Quando Harold Budd visitò il museo Marino Marini, in piazza San Pancrazio a Firenze, nella chiesa omonima, lo trovò quasi vuoto. L’allestimento era appena cominciato, pure il museo era aperto, e così ebbe modo di godere di un incredibile spazio vuoto, antico, colmo di risonanze eteriche, luci speciali, una autentica dimensione ultraterrena.

Tutto il lavoro di Harold Budd si realizza in questa dimensione, eppure le sue coordinate geografiche, le più amate così come quelle inevitabilmente ancestrali, sono ruvide e ostili, estreme.  Sono spesso queste condizioni estreme, marginali, irrilevanti ai più, che determinano una creatività sottile, mobile, che investiga un mondo potenziale, ancora da venire.

Il luogo in cui Harold Budd, da molti anni, ci conduce, è un mondo deserto, in cui è facile sentirsi inopportuni, e che ci impone un silenzio trascendentale, per quanto denso di vita in fermento.

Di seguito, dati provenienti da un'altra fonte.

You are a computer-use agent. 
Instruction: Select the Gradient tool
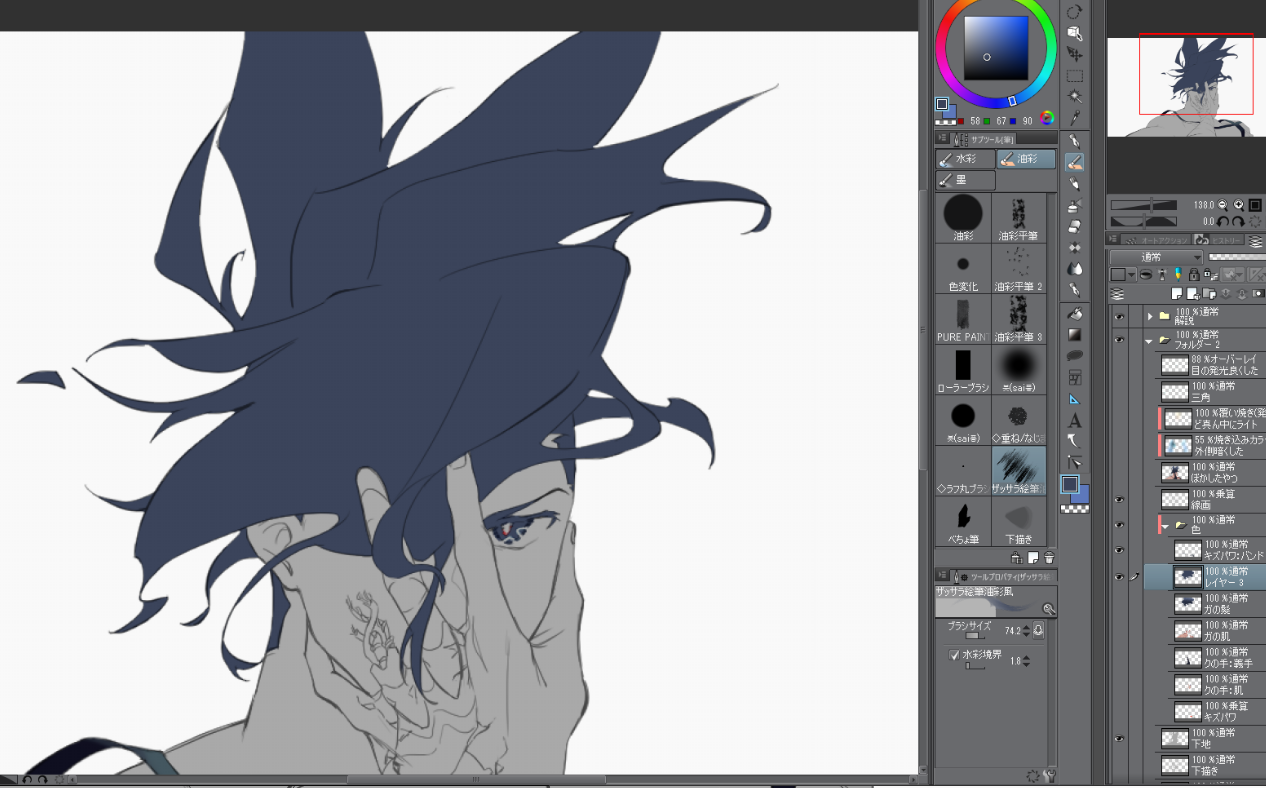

Ogni categoria storica, nel sud ovest degli stati uniti questo è quasi banale, diviene sottile, incongruente, mentre un arcaico e spaventoso senso di sradicamento ci pervade.

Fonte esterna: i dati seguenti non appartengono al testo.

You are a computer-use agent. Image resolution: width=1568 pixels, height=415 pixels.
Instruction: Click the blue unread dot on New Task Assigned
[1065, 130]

Che si possa reagire a tutto questo con una fantasia hollywoodiana e infantile diviene improvvisamente comprensibile, mentre tutto il nostro mondo si trasforma nello stesso deserto. Un’altra possibilità è quella suggerita da questa musica celeste: la polvere che costituisce il mondo che conosciamo può posarsi, mentre una vitalità nuovissima trova il suo posto alla luce.